Schnell kann der Irrtum geklärt werden, denn auf uns schießen die Vorposten vom 2./100, die keine Ahnung haben, dass wir noch vorne waren und uns für Polen hielten. Dort, wo die Bahn über die Straße Grodeck-Przemysl geht, machen wir nun eine kurze Rast und unterhalten uns mit den Vorposten vom 2./100. Viele müssen austreten und sitzen im Straßengraben, als wir plötzlich Feuer von vier schweren Maschinengewehren und ringsum Schützenfeuer erhalten. Kaum zu glauben. Der Bahndamm ist doch von deutschen Posten besetzt. Alles steht noch auf der Straße, Tragtiere, Fahrzeuge und so weiter. Wir gehen schnell in Deckung und erwidern nun gegen Bratkowice das Feuer, weil wir im Rücken eben nun Deutsche vermuten. Wir rufen immer: „Nicht schießen, eigene Leute!“ Aber je mehr wir rufen, desto ärger wird das Feuer. Jetzt hört man deutlich das langsame Ballern der polnischen Maschinengewehre, kein Zweifel, hier sind auch Polen und wir zum zweiten Male eingeschlossen. Warum schießen unsere Maschinengewehre nicht? Ich rufe noch: „Auf dem Bahndamm zwei polnische Maschinengewehre!“, aber da kommt einer vom Nachrichtenzug und sagt, dass nur noch Oberjäger Kessler mit acht Nachrichtenleuten da ist, alles andere ist mit den Tragtieren auf der Straße nach Grodeck getürmt.

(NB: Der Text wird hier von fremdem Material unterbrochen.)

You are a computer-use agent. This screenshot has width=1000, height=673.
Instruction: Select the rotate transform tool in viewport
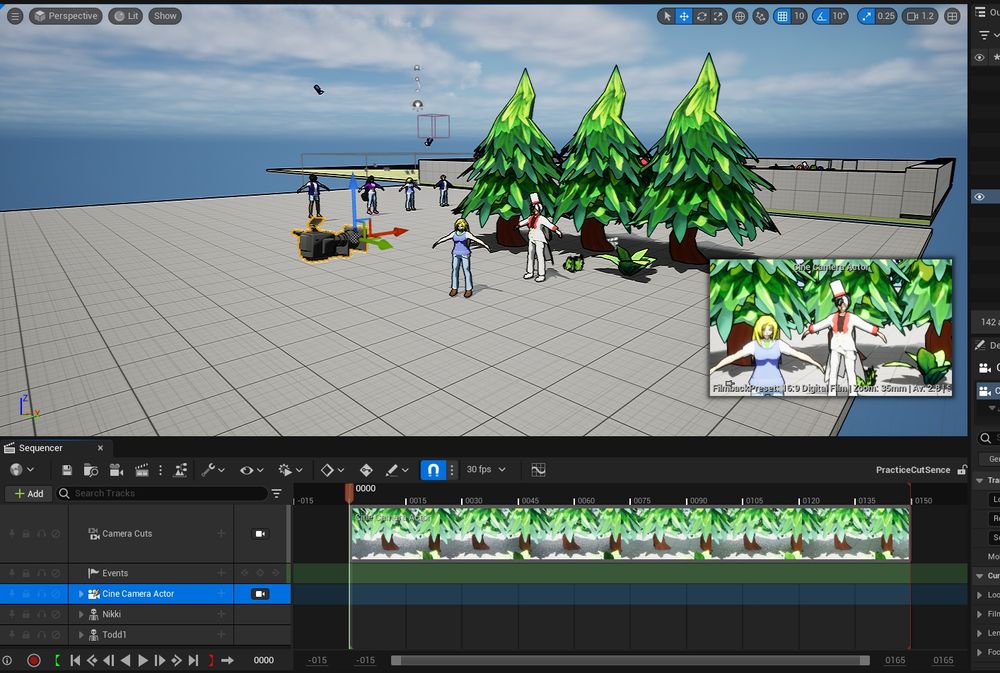point(702,16)
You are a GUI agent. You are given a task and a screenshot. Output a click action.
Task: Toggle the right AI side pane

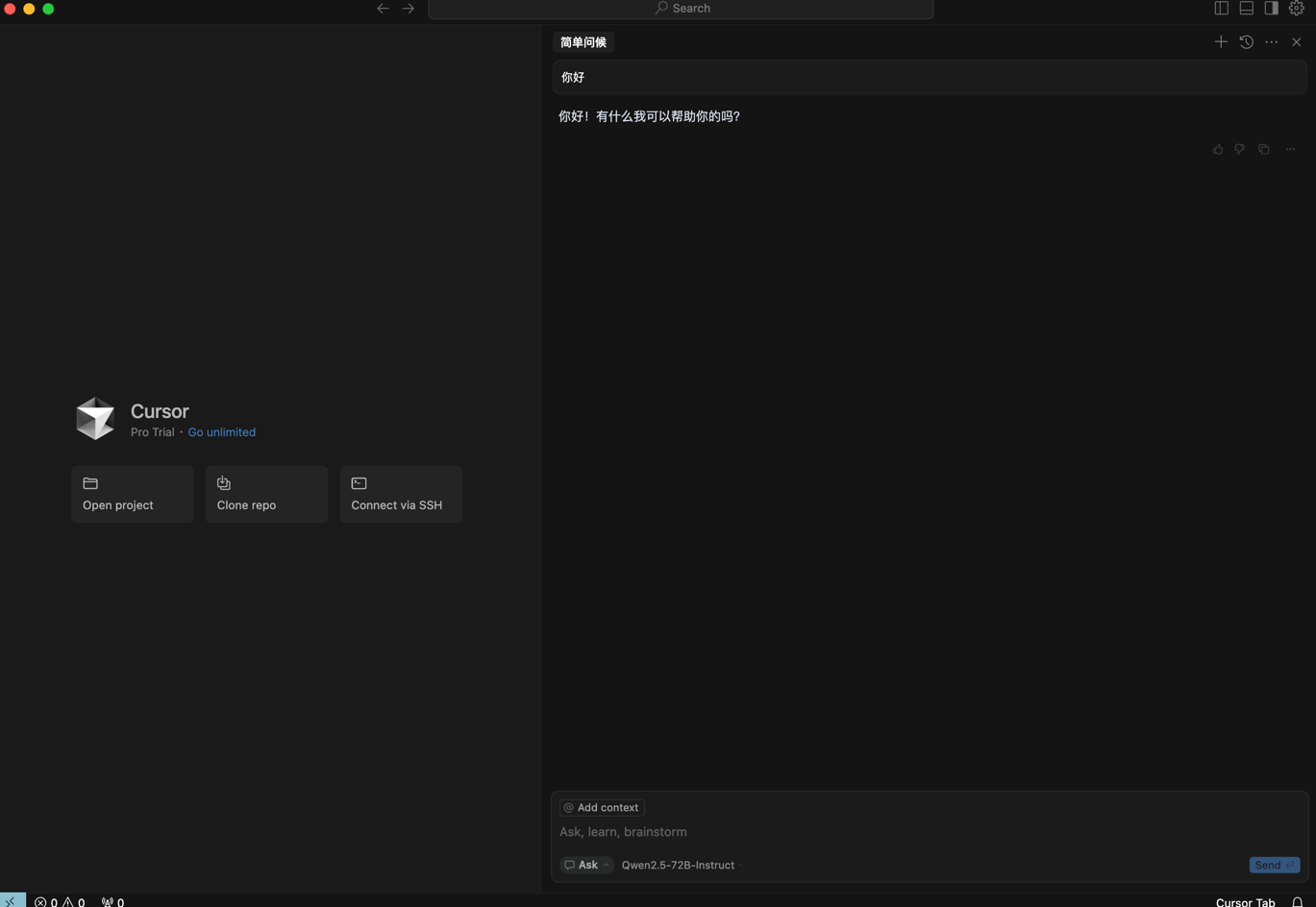tap(1272, 9)
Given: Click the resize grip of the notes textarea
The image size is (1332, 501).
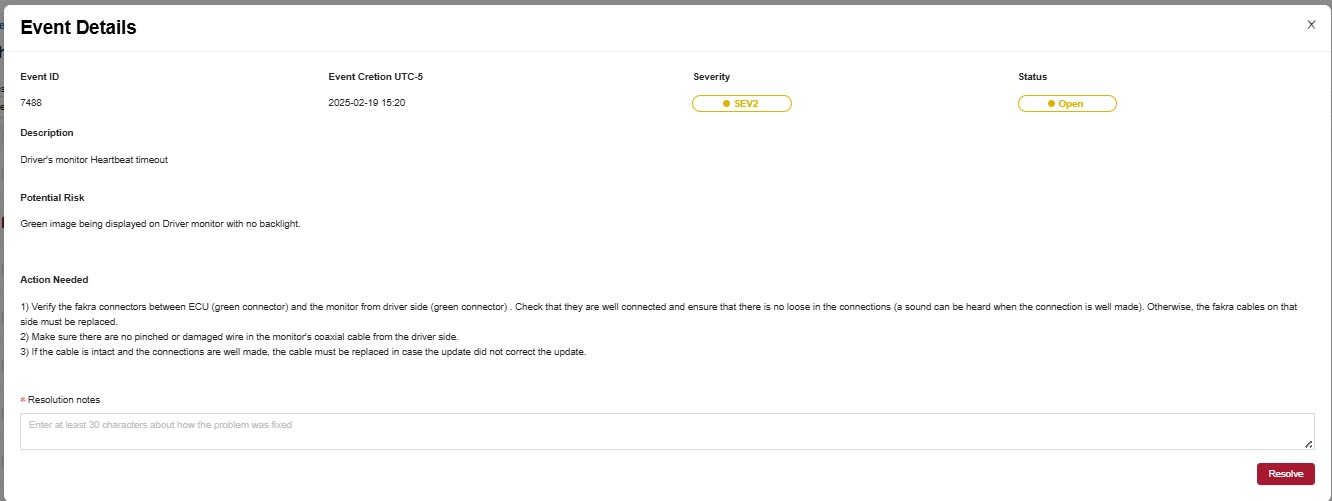Looking at the screenshot, I should [1308, 443].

Eine Wut kommt mir hoch. Da ist die ruhmreiche dritte Kompanie, die sogenannte Sportkompanie, die immer als Ehrenkompanie verwendet wurde, und haut einfach mit sechs leichten und zwei schweren Maschinengewehre ab, ohne einen Schuss abzugeben. Ich sammele den Rest des vierten Zugs um mich und gehe schießend zu Kessler, der mit seinen acht Mann an der Überführung kämpft, um ihn zu entlasten. Wir entschließen, uns mit unseren 15 Hanseln die Polen anzugreifen. Er nimmt dem Feinde, der von Bratkowice kommt, aufs Korn und ich den hinteren Bahndamm. Die Polen bemerken unsere Absicht und schießen verdammt nahe an uns und über uns vorbei. Eine Maschinengewehrgarbe pfeift über die Straße, die ich überqueren muss. Die Querschläger zischen mir nur so um die Ohren. Aber wir müssen rüber.

Ich wage den Sprung und komme drüben gerade noch in Deckung, als auch das Maschinengewehr schon wieder schießt.

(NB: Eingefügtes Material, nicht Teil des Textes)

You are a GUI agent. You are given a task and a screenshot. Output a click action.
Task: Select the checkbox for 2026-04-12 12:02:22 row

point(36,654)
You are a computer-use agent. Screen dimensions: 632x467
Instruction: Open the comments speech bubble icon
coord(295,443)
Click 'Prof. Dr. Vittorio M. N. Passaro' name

In kurzen Abständen habe ich meine sieben Mann unverletzt bei mir und greife nun sofort an. Im gedeckten Winkel komme ich bis auf fünf Meter ran und werfe eine Handgranate rüber, dann springen alle auf und greifen die Polen an, die sofort fliehen. Wir senden noch einige Salven nach, dann gehe ich zurück. Unterdessen hat auch Oberjäger Kessler ganze Arbeit geleistet und ebenfalls den Feind nach Bratkowice geworfen. Wir müssen nun zurück, bevor man uns abermals den Weg abschneidet. Alle sind gesund da und freuen sich. Erstens, weil wir mit 15 Mann die zwei polnischen Kompanien verjagt haben, und zweitens, weil eine Jägerkompanie geflohen ist.

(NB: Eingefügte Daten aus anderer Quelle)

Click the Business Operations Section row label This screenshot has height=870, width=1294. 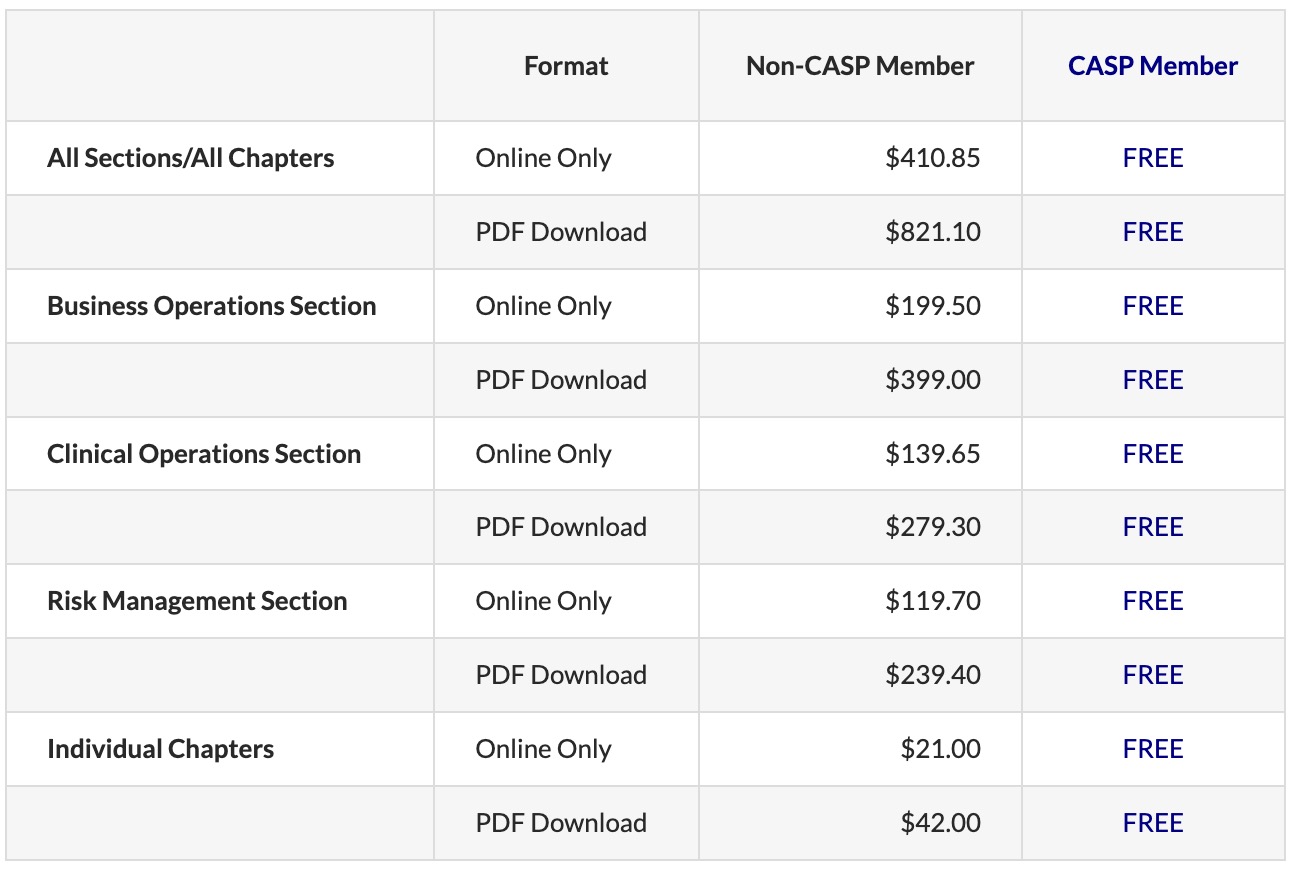(212, 306)
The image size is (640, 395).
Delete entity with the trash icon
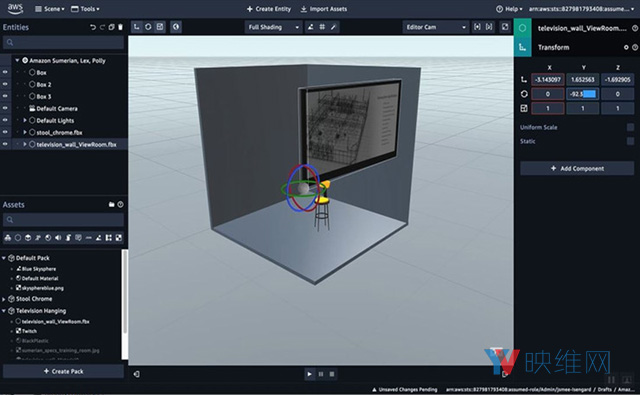pos(120,27)
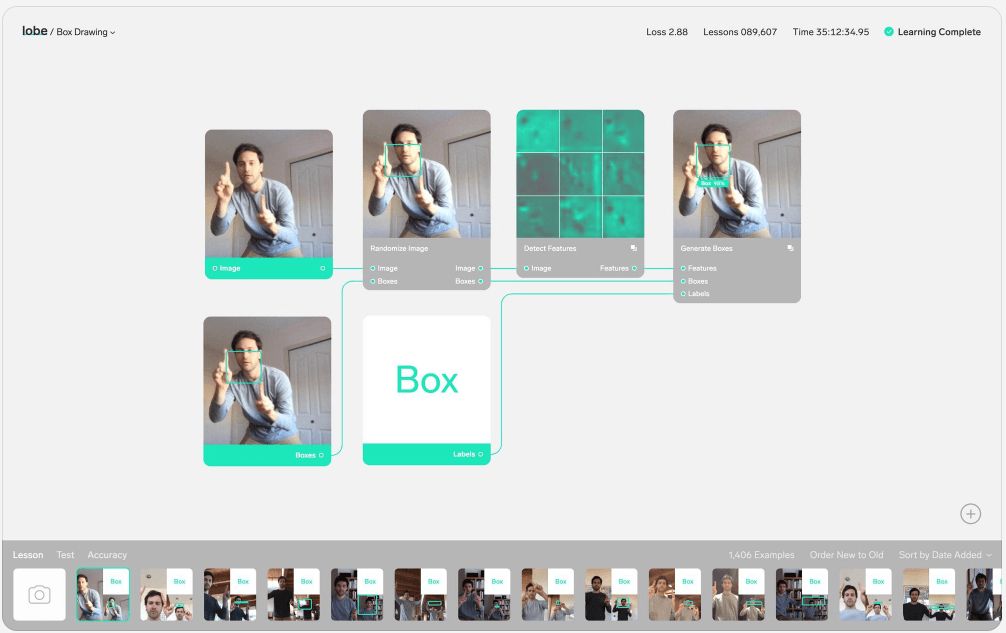Open the Generate Boxes layer expand icon
1006x633 pixels.
(790, 248)

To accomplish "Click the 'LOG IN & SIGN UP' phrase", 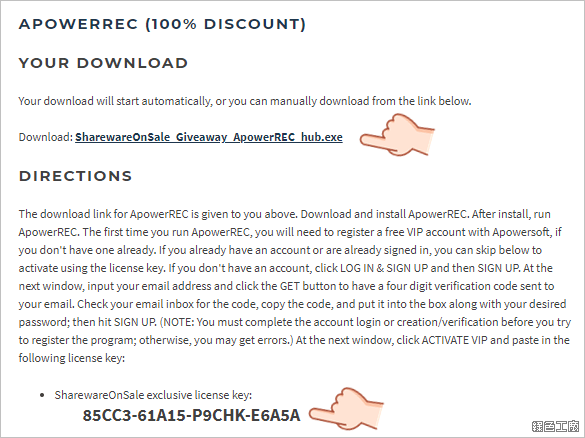I will click(x=384, y=268).
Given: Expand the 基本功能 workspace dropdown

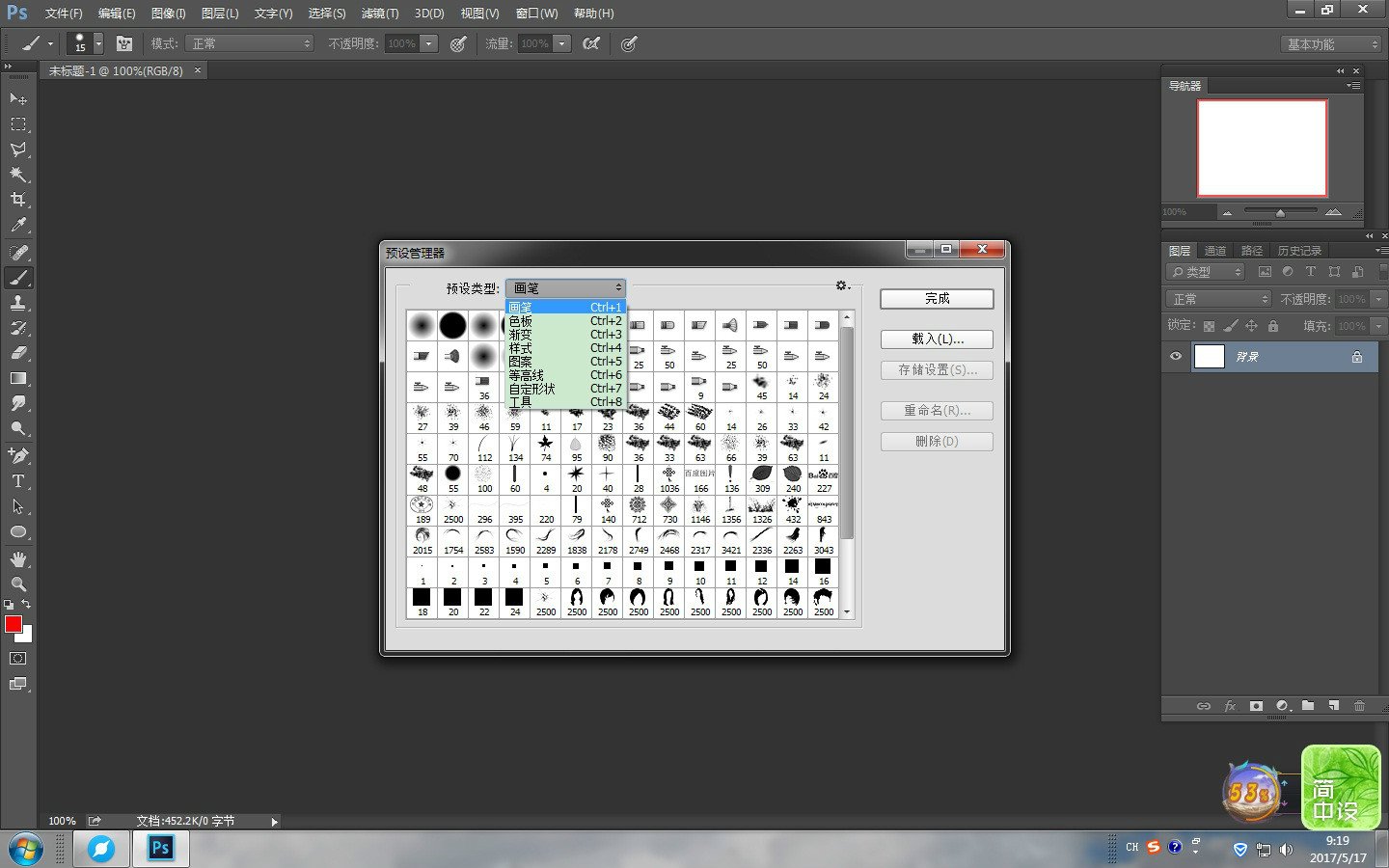Looking at the screenshot, I should tap(1333, 44).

Die Gefangenen mussten wir leider bei Beginn des Gefechts erschießen, in unserem eigenen Interesse. Denn wenn sie wieder herausgekommen wären und der Pole von unserer tatsächlichen Stärke erfahren hätte, wären wir verloren gewesen. Wir gingen nun ebenfalls nach Grodeck zurück, aber wie sah die Straße aus. Weggeworfene Rucksäcke und Maschinengewehre, Karabiner, abgehängte Traglasten, sogar eine Feldküche stand verlassen auf der Straße. Fürwahr, eine Sportkompanie. Das Laufen haben sie gelernt und gut sogar, davon zeugen die weggeworfenen Ausrüstungsgegenstände. Wir schämen uns, schlimmer als die Polen. Wir sammeln alles ein, laden es auf die Feldküche und ziehen dann los. Weit zurück zwei Sicherer.

Auf halbem Wege treffen wir auf eine Beobachtungsstelle der Artillerie. Der Kommandeur selbst mit seinem Adjutanten, beide Karabiner in der Hand, erwarten uns und im selben Augenblick heulen die Granaten seiner Batterie über uns hinweg, dem uns nachkommenden Feinde entgegen. Er hatte die fliehende Kompanie aufgehalten und gesammelt. Als er die von uns gesammelten Ausrüstungsstücke und Waffen sieht, hagelt ein Donnerwetter hernieder und die Dritte bekommt Unangenehmes zu hören, wie „Sauhaufen“, „Feiglinge“ und so weiter. Wir marschieren dann nach Grodeck. An und neben der Straße sind Panzerabwehrkanonen und Artillerie in Stellung. Am Ortseingang stehen unsere Fahrzeuge und Tragtiere, auch die beiden Leutnants der dritten Kompanie, die große Töne spuckten und beim ersten Schuss davonliefen. Pfui Teufel, die Galle könnte einem überlaufen. Wir hatten keine Verluste und Verwundeten. Ein Hund erschossen.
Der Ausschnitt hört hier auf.